(Saved entries)
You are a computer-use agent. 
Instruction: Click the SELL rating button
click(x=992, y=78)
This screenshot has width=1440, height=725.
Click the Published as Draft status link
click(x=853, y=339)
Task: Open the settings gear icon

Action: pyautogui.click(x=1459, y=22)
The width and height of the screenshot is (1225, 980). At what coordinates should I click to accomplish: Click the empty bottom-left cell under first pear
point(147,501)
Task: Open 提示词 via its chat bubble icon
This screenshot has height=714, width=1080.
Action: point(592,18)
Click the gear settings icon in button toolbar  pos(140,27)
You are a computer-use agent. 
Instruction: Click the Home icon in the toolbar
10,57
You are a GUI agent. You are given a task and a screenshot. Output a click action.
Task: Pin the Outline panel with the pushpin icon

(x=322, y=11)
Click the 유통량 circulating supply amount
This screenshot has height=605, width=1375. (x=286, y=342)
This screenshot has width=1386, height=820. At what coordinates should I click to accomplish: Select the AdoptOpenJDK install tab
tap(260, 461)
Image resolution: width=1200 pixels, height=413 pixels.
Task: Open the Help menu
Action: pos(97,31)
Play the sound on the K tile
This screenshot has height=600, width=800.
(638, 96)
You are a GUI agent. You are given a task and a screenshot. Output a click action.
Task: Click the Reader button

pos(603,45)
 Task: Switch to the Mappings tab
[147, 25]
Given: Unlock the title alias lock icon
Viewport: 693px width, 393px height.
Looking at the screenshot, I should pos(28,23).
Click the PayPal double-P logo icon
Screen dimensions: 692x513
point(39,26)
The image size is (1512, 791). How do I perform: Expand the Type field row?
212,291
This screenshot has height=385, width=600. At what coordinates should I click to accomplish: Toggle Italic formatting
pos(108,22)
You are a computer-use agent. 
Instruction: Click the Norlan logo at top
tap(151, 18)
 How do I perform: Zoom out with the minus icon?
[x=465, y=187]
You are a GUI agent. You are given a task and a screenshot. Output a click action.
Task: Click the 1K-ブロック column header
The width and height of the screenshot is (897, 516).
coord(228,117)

* [Goal of the exercise] Starting at the line that contains "Instruction: Click the Norlan logo at top", retype each line through the last one in the records, both included, and add nothing.

* [Finished exercise]
Instruction: Click the Norlan logo at top
tap(151, 18)
 How do I perform: Zoom out with the minus icon?
[x=465, y=187]
You are a GUI agent. You are given a task and a screenshot. Output a click action.
Task: Click the 1K-ブロック column header
The width and height of the screenshot is (897, 516).
coord(228,117)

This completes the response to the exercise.